### Selection
>>>>
Skip to content

process consuming pyhps wastes 5 minutes trying to clean up its child processes because HPS client responds to sigterm incorrectly #743

@ansAFinney

Description

@ansAFinney

🔍 Before submitting the issue

  • I have searched among the existing issues
  • I am using a Python virtual environment

🐞 Description of the bug

Defect encountered when trying to use pyhps in a SAF solution

The data transfer client process restarts itself when the SAF framework tries to kill it at the end of a SAF transaction method which consumes the pyhps API including some file transfers. SAF Transaction methods kill off all the child processes created by the method at the end of the transaction method. Its takes about 5 minutes before SAF transaction methods get to the point where they are "free" of the data transfer client. This is problematic for us so I was wondering:

a) is there a way to configure the client so that the data transfer client isn't sticky and just dies when killed?
b) is there a way to explicitly shutdown the data transfer client via the API?
<<<<
### Extracted records
>>>>
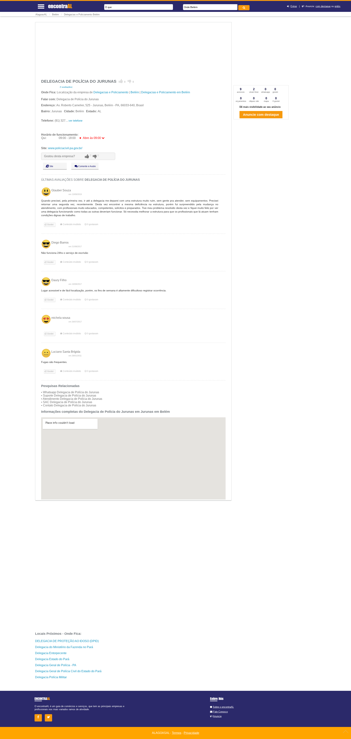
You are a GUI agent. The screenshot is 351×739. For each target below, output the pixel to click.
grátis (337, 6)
<<<<
>>>>
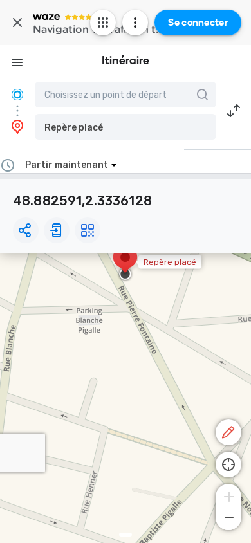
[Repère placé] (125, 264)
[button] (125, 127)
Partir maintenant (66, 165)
<<<<
### Challenges
1. Do the following statements agree with the pyhps issue? Answer yes or no for each and quote the words of the issue that decide it: (a) the author says it takes about five minutes before SAF transaction methods are free of the data transfer client; (b) the author says they are not using a Python virtual environment; (c) the data transfer client shuts down cleanly when the SAF framework tries to kill it.
2. Repeat the pyhps issue word for word, from "The data transfer client process" up to and including "dies when killed?".
3. Proceed with the pyhps issue, continuing it from the point where it stops.

### Responses to the tasks
1.
(a) Yes: "Its takes about 5 minutes before SAF transaction methods get to the point where they are "free" of the data transfer client."
(b) No: "I am using a Python virtual environment"
(c) No: "The data transfer client process restarts itself when the SAF framework tries to kill it"

2.
The data transfer client process restarts itself when the SAF framework tries to kill it at the end of a SAF transaction method which consumes the pyhps API including some file transfers. SAF Transaction methods kill off all the child processes created by the method at the end of the transaction method. Its takes about 5 minutes before SAF transaction methods get to the point where they are "free" of the data transfer client. This is problematic for us so I was wondering:

a) is there a way to configure the client so that the data transfer client isn't sticky and just dies when killed?

3.
c) is the data transfer client essential or are there alternatives that don't involve child processes etc?
d) is there an easy way to identify the data transfer client process so we can avoid trying to kill it?
e) what is the designed lifetime of the data transfer client?

the SAF long running transaction method logs look like this when they terminate:

2026-02-03 15:45:25,706 DEBUG [ansys.saf.glow._executor.transaction] [transaction.py:351] [trace_id=50a1e11a81bc83b1f2cb44f257258d79 span_id=02322f527952135d resource.service.name=GLOW METHOD RUNNER]- Uploading field status with value type <class 'str'> and value evaluated
2026-02-03 15:45:26,010 INFO [ansys.saf.glow._utilities.procs] [procs.py:30] [trace_id=0 span_id=0 resource.service.name=GLOW METHOD RUNNER]- Killing child process (pid: 170000)
2026-02-03 15:45:26,012 INFO [ansys.saf.glow._utilities.procs] [procs.py:30] [trace_id=0 span_id=0 resource.service.name=GLOW METHOD RUNNER]- Killing child process (pid: 50036)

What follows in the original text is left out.